How so? everyone asks. What happened? The answers are many and varied, but there are some points of convergence.

In general, the consequences of the war in Ukraine are pointed out as the main inflationary factor, especially in the sectors already highlighted: food and energy. With the reduction in imports of grains and oils from Ukraine, the price of agricultural products went through the roof. Many of the fertilizers given to Europe came from Russia: the source dried up. And German industry depended heavily on Russian gas imports; with the economic sanctions imposed on Russia, this tightened the supply tap, in addition to the gas pipelines that connected one country to another having suffered attacks to this day without official explanation.

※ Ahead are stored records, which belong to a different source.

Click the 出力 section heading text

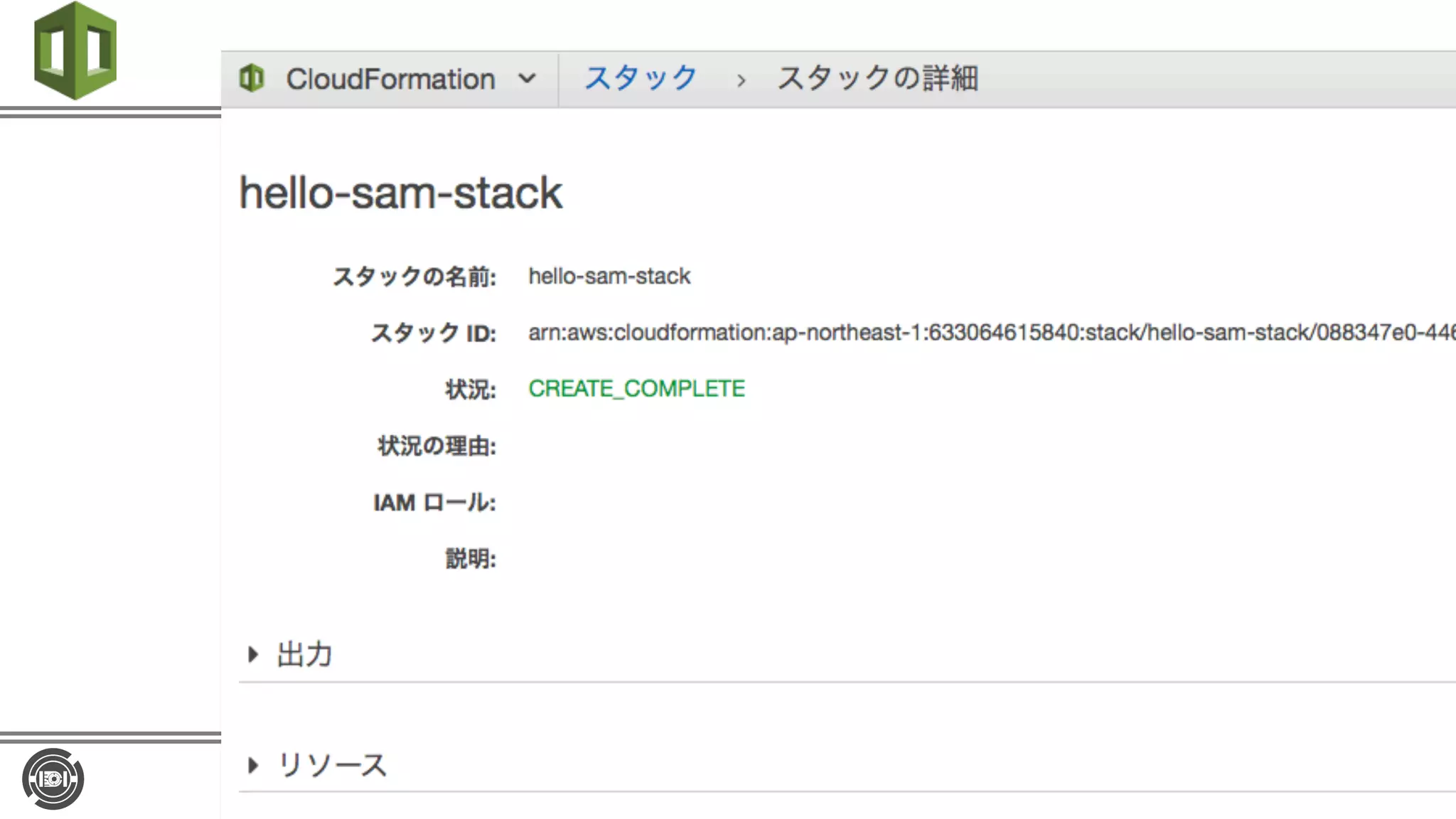[305, 654]
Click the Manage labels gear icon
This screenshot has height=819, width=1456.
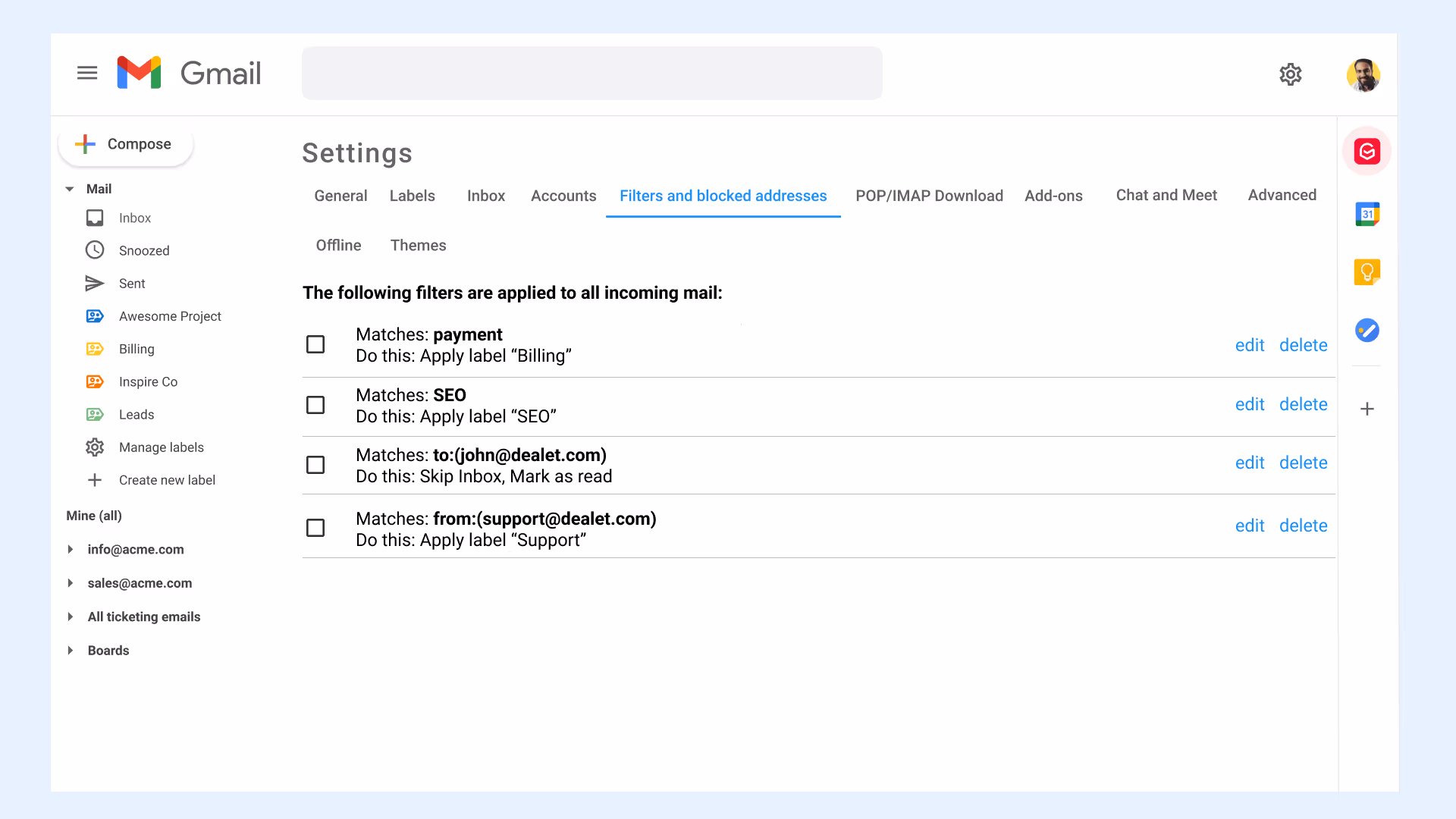(95, 447)
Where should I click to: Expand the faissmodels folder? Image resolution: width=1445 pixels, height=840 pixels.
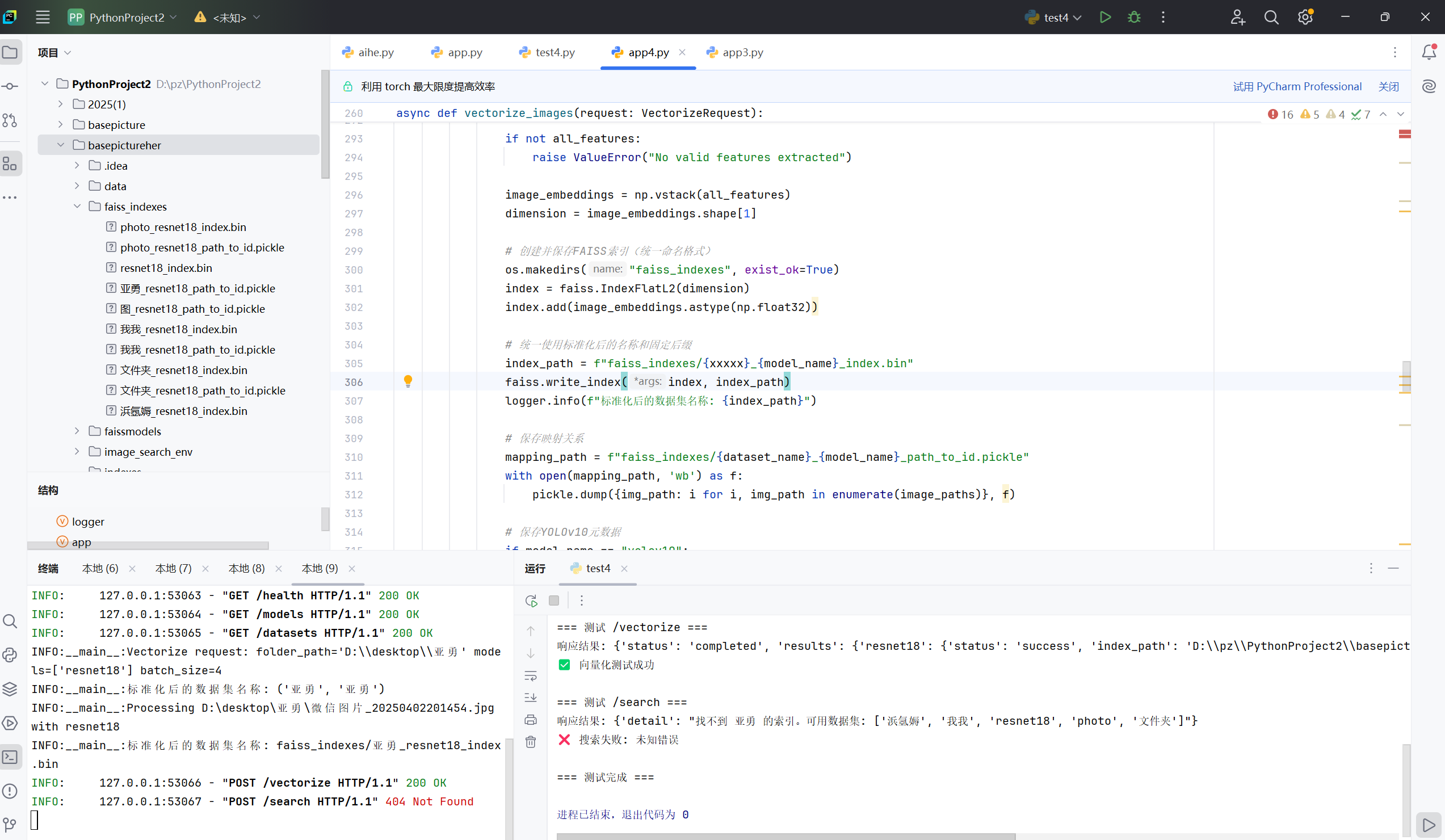click(x=77, y=431)
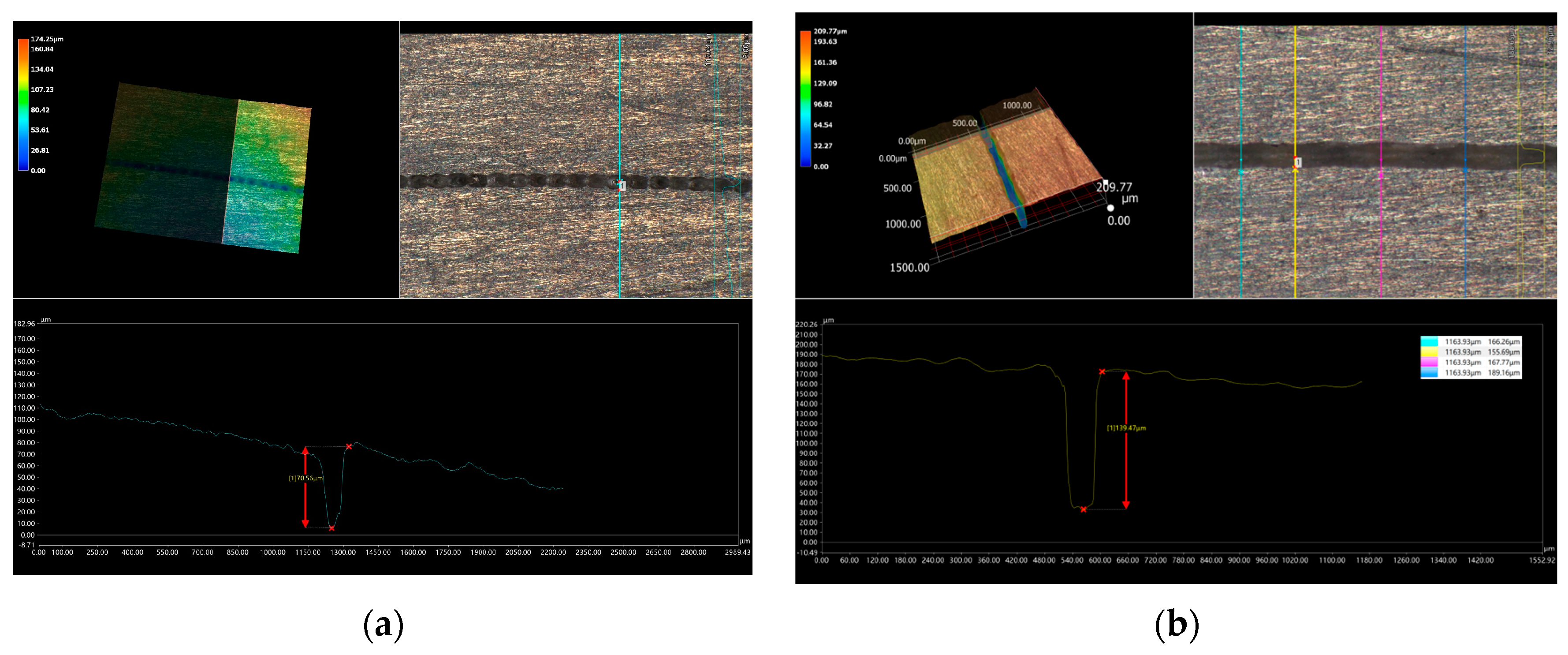Select the 139.47µm depth measurement label

1126,428
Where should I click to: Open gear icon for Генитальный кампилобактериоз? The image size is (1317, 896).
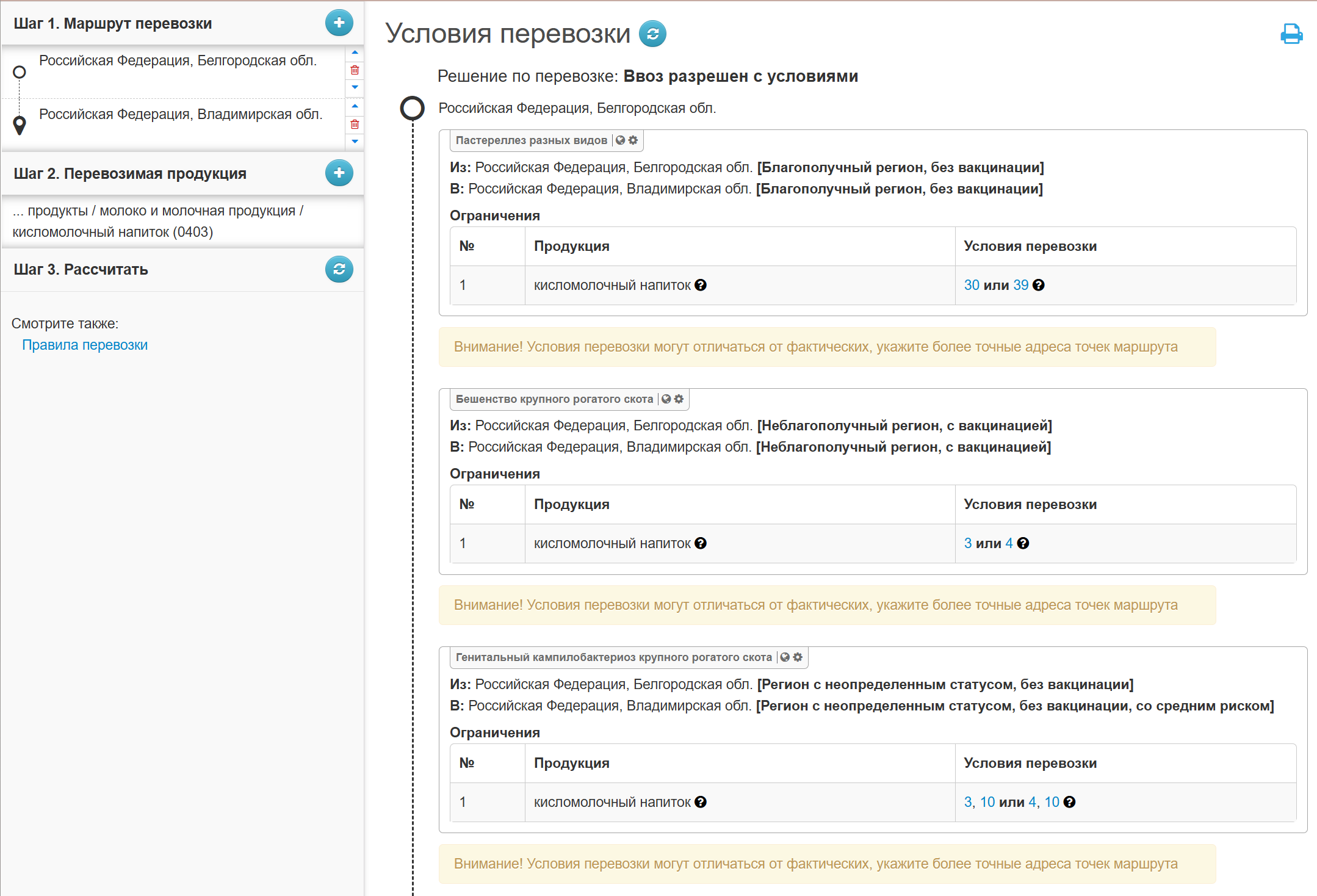(x=798, y=657)
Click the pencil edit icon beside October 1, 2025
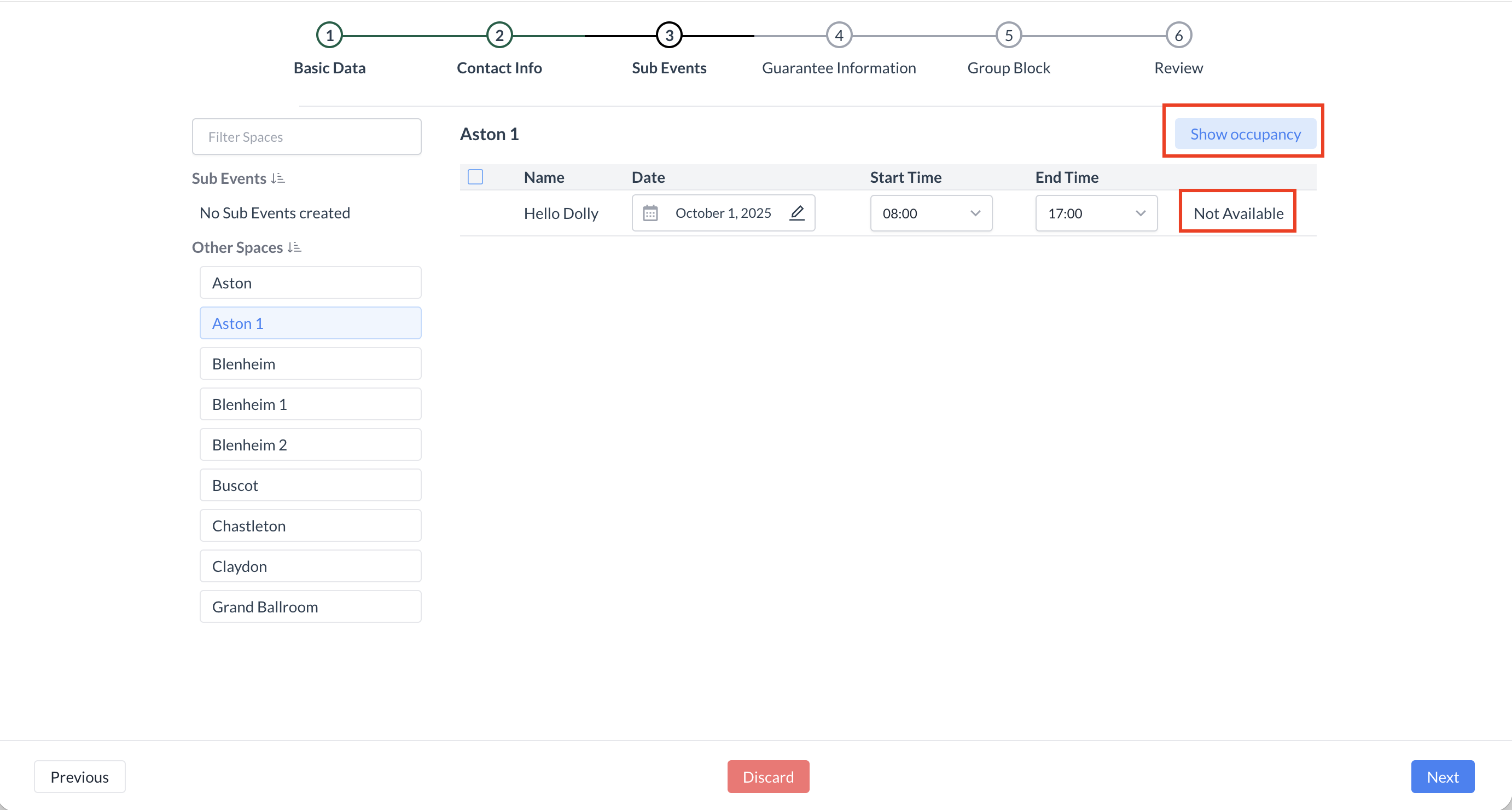Viewport: 1512px width, 810px height. point(796,213)

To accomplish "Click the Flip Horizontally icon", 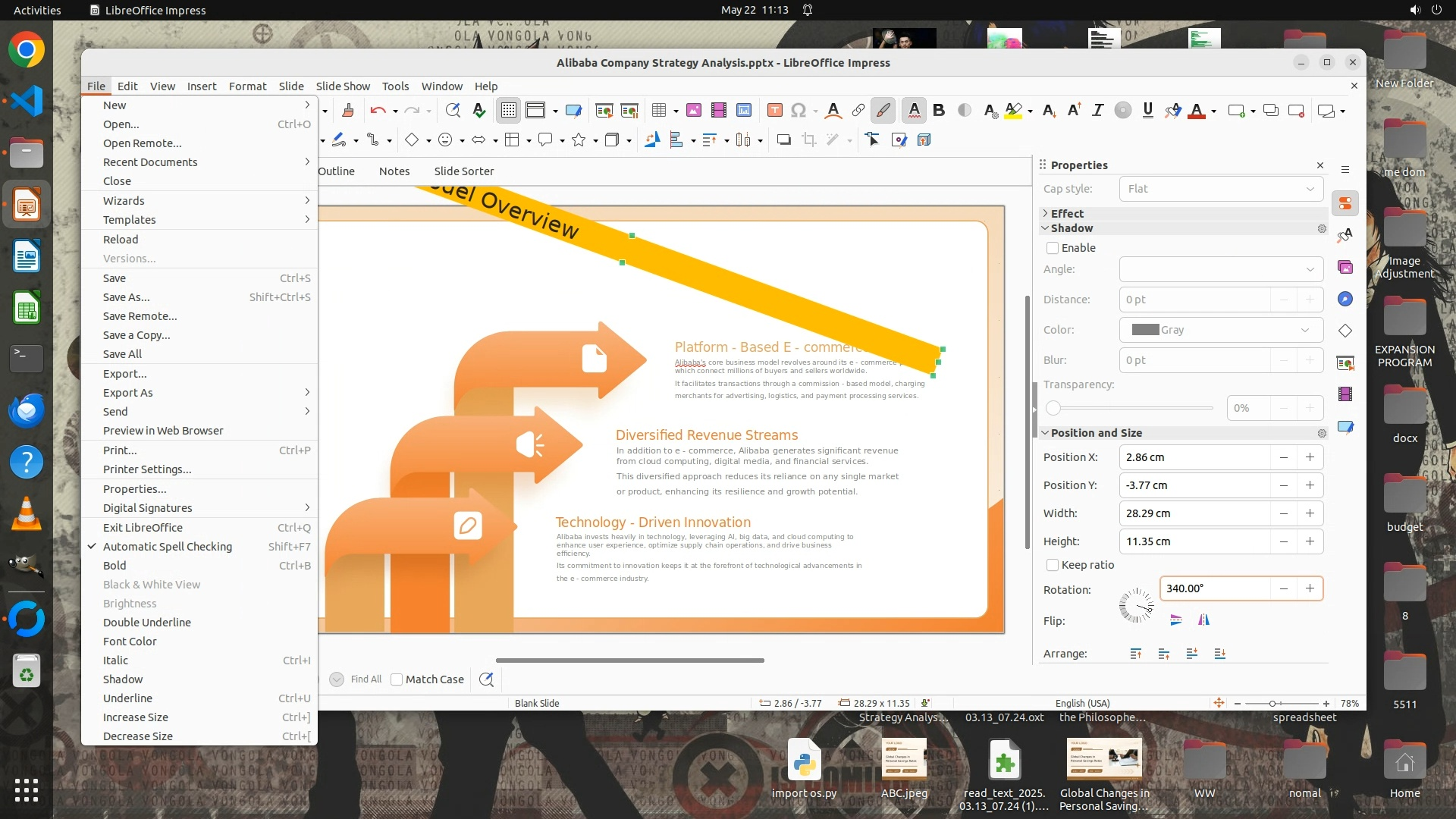I will tap(1203, 620).
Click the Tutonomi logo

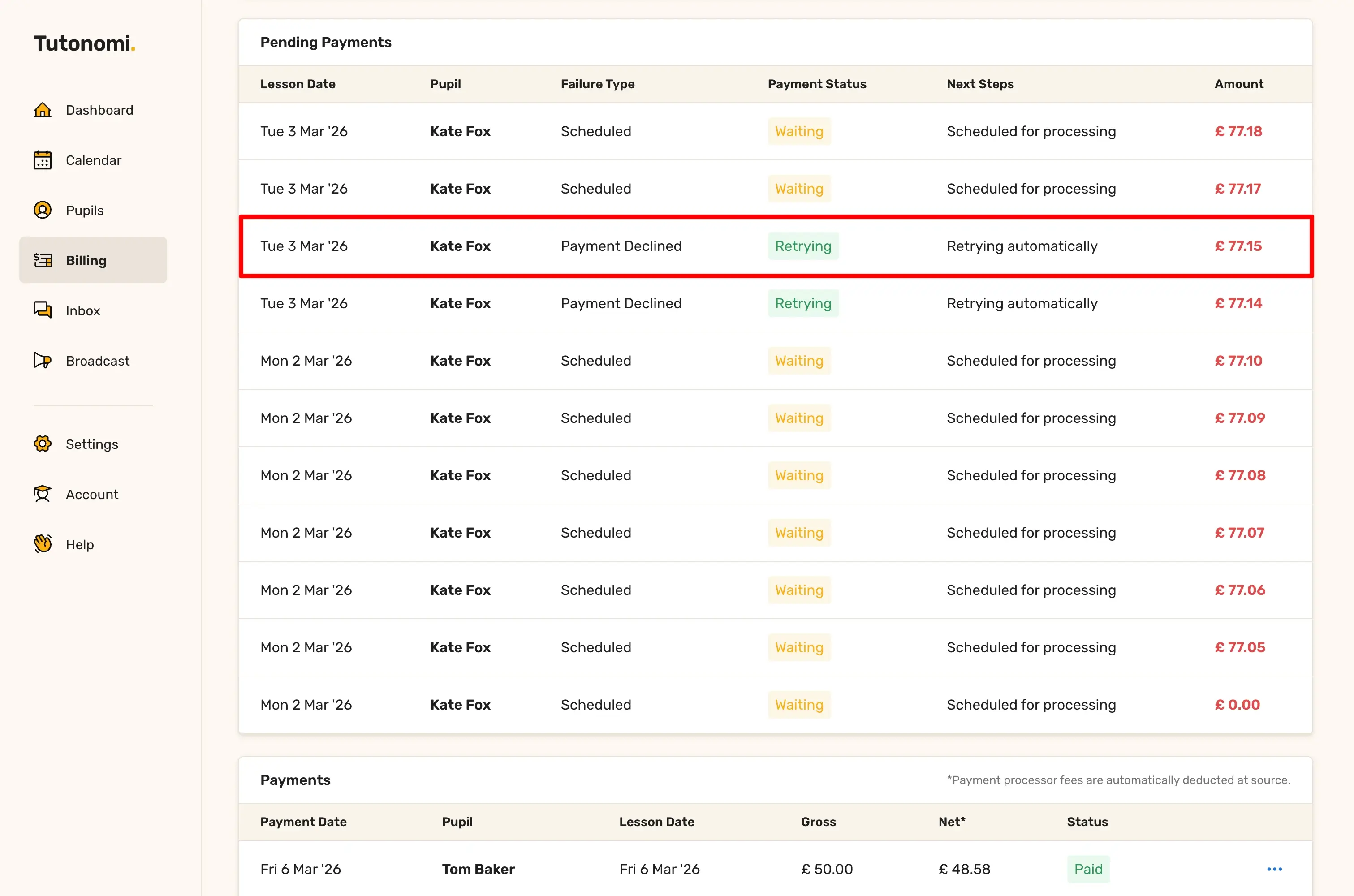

The United States has accused Russia of sabotaging its own gas pipelines. North American journalist Seymour Hersh published an article pointing out the United States as the main responsible for the attack, with the collaboration of Denmark. Later, in the German media the hypothesis was publicized that Ukraine or at least Ukrainians were the perpetrators of the attack, with Norwegian collaboration. A melancholy silence followed: this hypothesis compromised the “victim” image that the European media cherishes on a daily basis about Ukraine and its government. All those mentioned denied any responsibility. Today that silence has become oceanic, covering the attacks. Nobody talks about them anymore.

Despite optimistic statements to the contrary, the immediate effect of the breakdown in Russian gas supplies on German industry was very heavy. The German government, led by Social Democrat Olaf Scholz, was very hesitant to join in military support for Ukraine. He was right to hesitate. Although there is no official recognition of this, it was evident that Germany was not prepared, either politically or economically, to enter the war, even indirectly in this conflict against Russia, outsourced by the West. This and its consequent economic sanctions imposed on its allies by the United States are failing to break Russia, which has rushed under China's protective wing. On the contrary, its boomerang effect may well help to cripple, if not break, Germany.

There are other less obvious factors at the root of the crisis. The pandemic hit commerce hard, causing the initial closure of small stores and soon after also some large ones, with the exponential increase in online shopping, which remains on the rise. The neoliberal-inspired reforms implemented at the beginning of the century, with the tightening of “austerity” in social investments and the compression of pensions, are beginning to take their toll, in the face of a population whose aging is growing visibly.

To complete this gloomy picture, voting intentions for the party alternative for Germany, AfD, far-right, anti-European Union, threatening to immigrants and refugees, are growing alarmingly, especially in the states of the former East Germany and among young people, the region and sector hardest hit by unemployment and the drop in purchasing power. The AfD is in second place in the polls, behind only the CDU which, pressured by the defection of voters towards that party, has been making its program increasingly conservative. There is no immediate risk to Germany's democratic institutions, but there are already thunderstorms on the horizon.

At first, all political parties refused to collaborate with the AfD. Now, voices within the CDU are already being heard talking about this collaboration, following the model of the Popular Party, in Spain, which joined forces with the ultra-right VOX, which proclaims itself heir to Franco and the Knights Templar of the Middle Ages.

Nowadays the most optimistic predictions and statements have cooled down. The war drags on, and the German recession is here to stay, affecting the entire continent. The most relevant question is how long it will last. And so far there is no crystal ball that will stick your neck out on a prediction.

* Flavio Aguiar, journalist and writer, is a retired professor of Brazilian literature at USP. Author, among other books, of Chronicles of the World Upside Down (boitempo).